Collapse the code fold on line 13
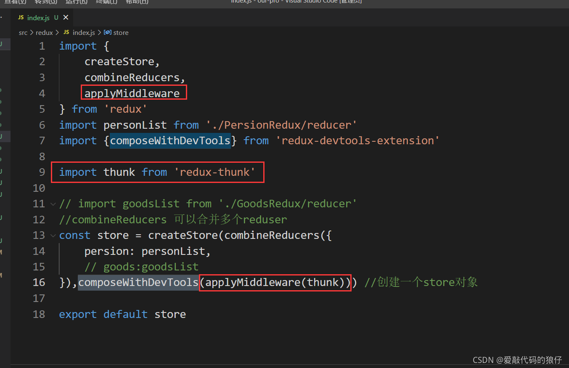Image resolution: width=569 pixels, height=368 pixels. point(53,235)
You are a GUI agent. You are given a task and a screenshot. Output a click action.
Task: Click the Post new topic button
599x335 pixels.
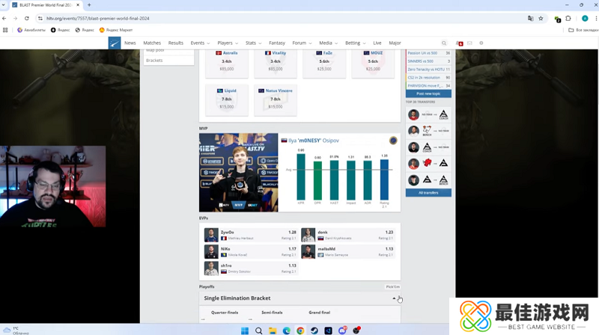click(428, 93)
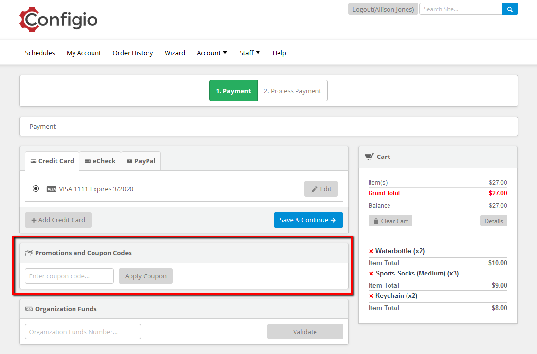Edit the saved VISA card
The image size is (537, 354).
point(321,189)
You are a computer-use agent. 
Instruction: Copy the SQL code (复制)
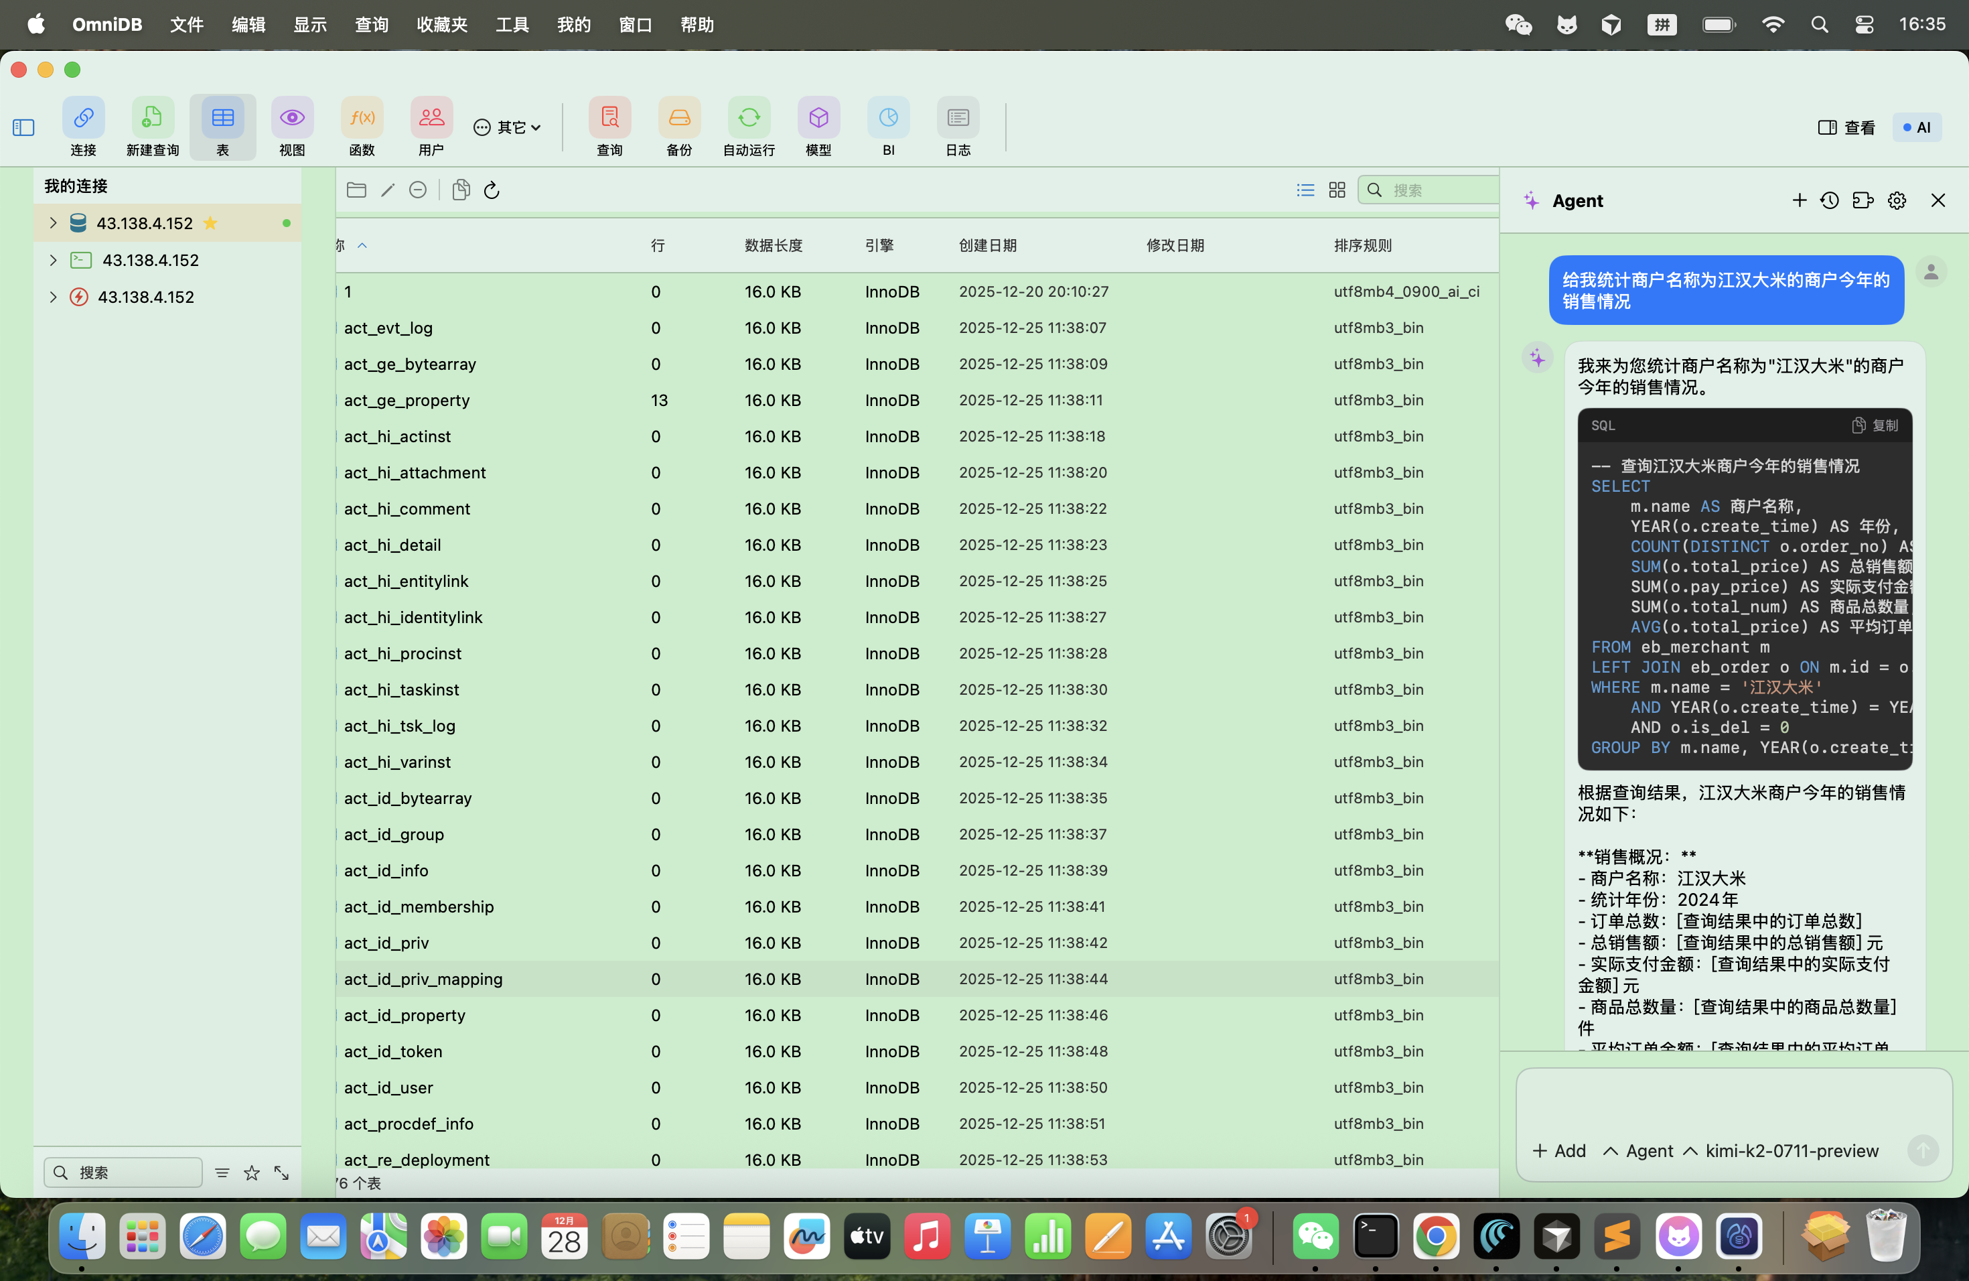tap(1875, 425)
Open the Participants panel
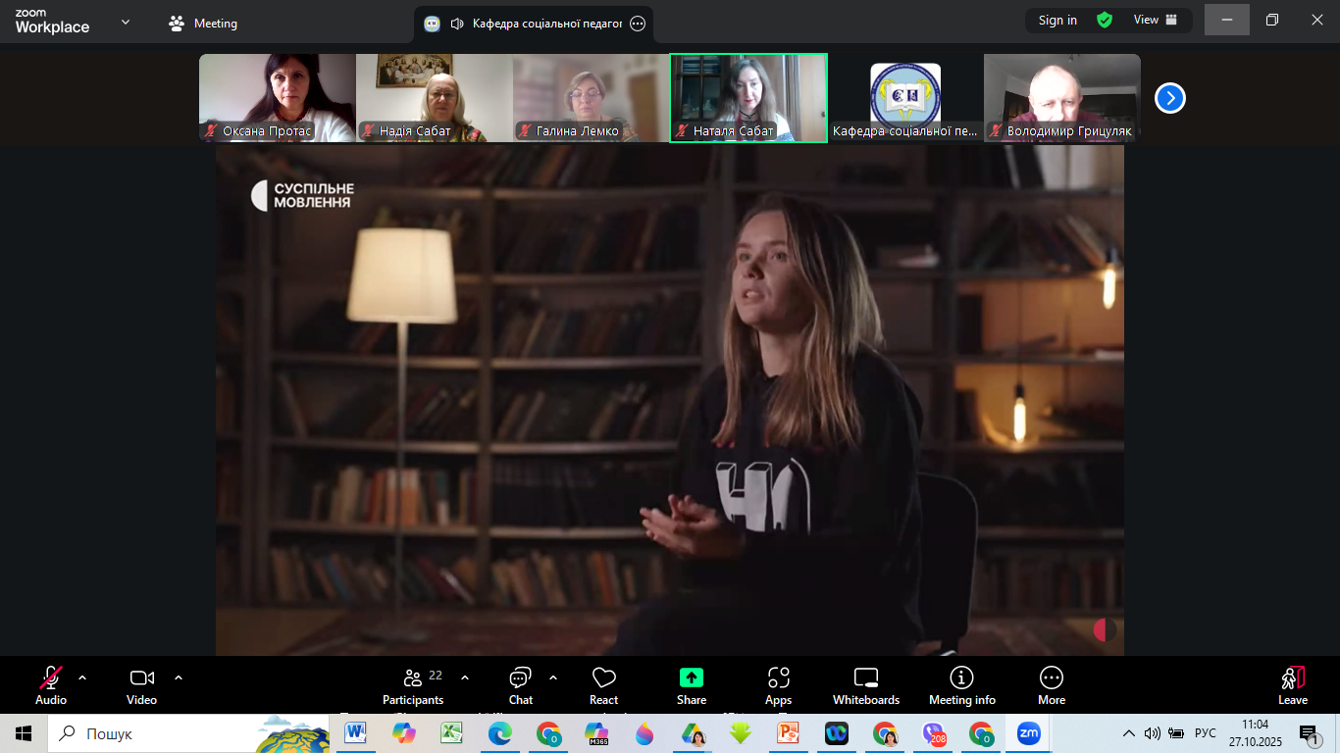 click(x=413, y=685)
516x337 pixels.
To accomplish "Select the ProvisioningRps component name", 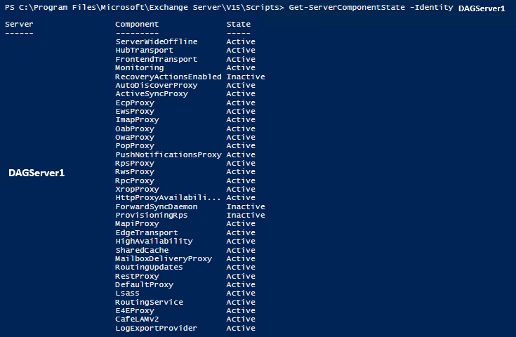I will tap(152, 216).
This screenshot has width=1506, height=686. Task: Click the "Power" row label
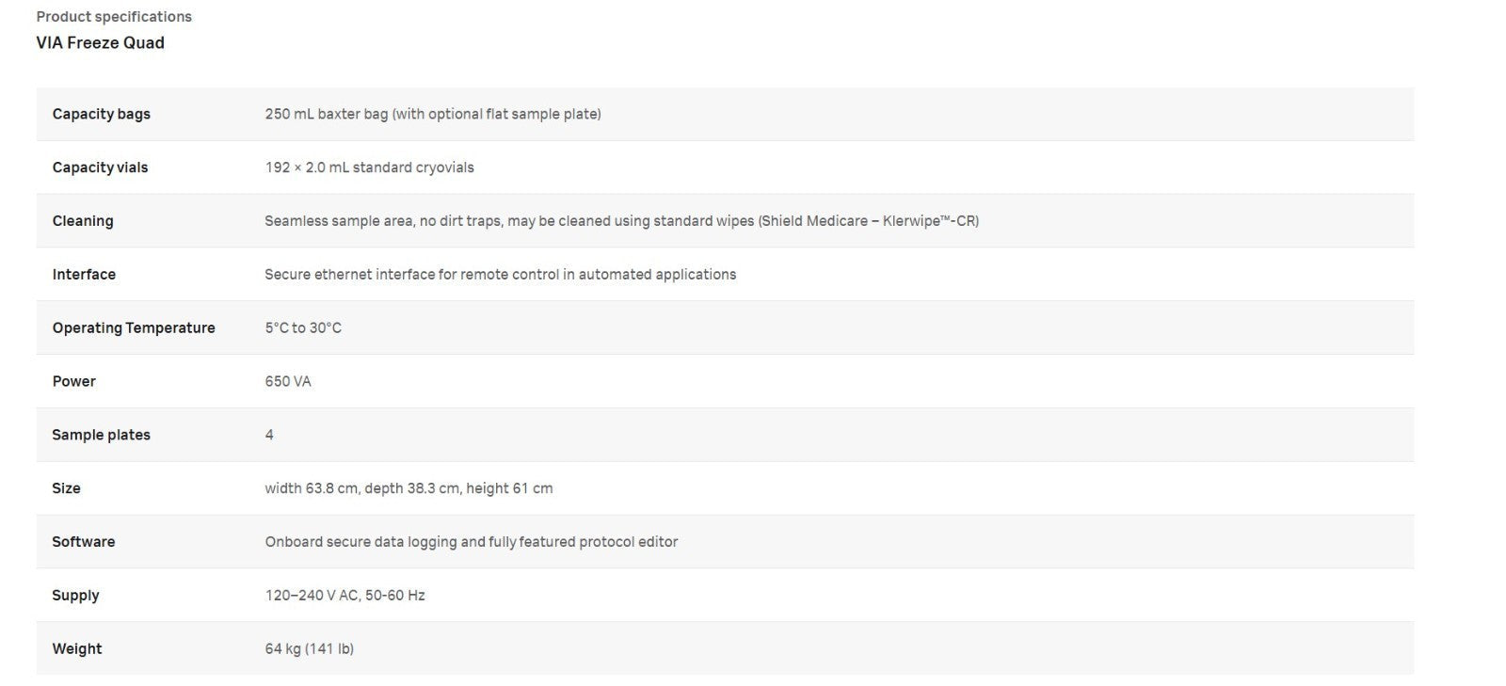pos(73,382)
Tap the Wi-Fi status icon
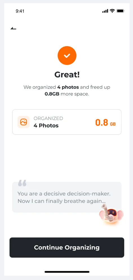Viewport: 133px width, 280px height. tap(112, 11)
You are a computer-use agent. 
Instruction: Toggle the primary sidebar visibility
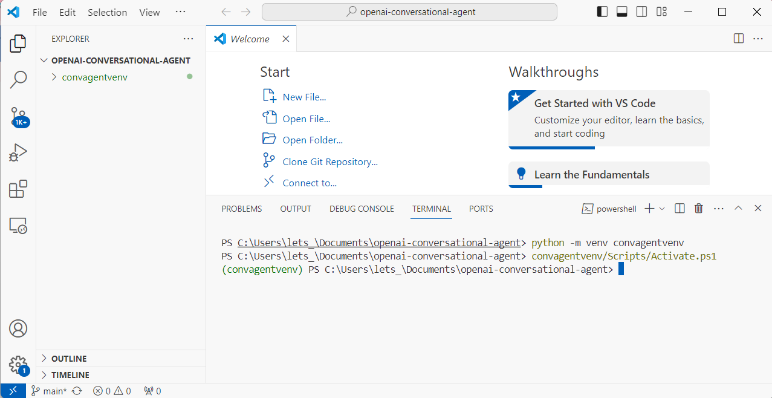[602, 11]
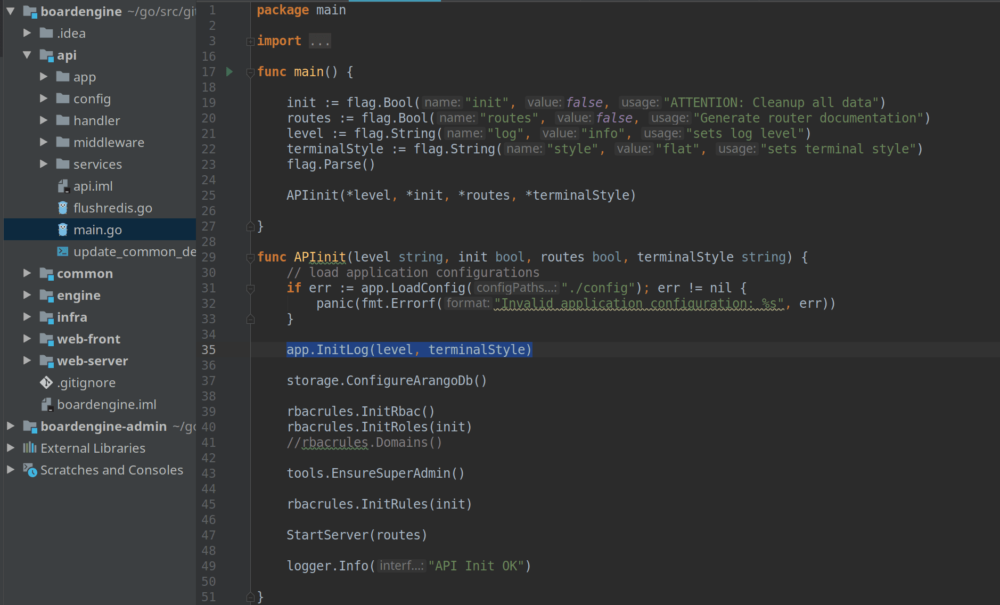Collapse the api folder tree arrow
Image resolution: width=1000 pixels, height=605 pixels.
pos(27,55)
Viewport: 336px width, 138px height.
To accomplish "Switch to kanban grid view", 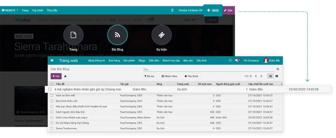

^^^^^^^^^^^^^^^^

What to work on
Can you retype the lines of the listing above, from the line holding "Viewport: 336px width, 138px height." through the end of the listing, inclusive, leaving the pictures out of your answer?

Expected answer
Viewport: 336px width, 138px height.
To accomplish "Switch to kanban grid view", 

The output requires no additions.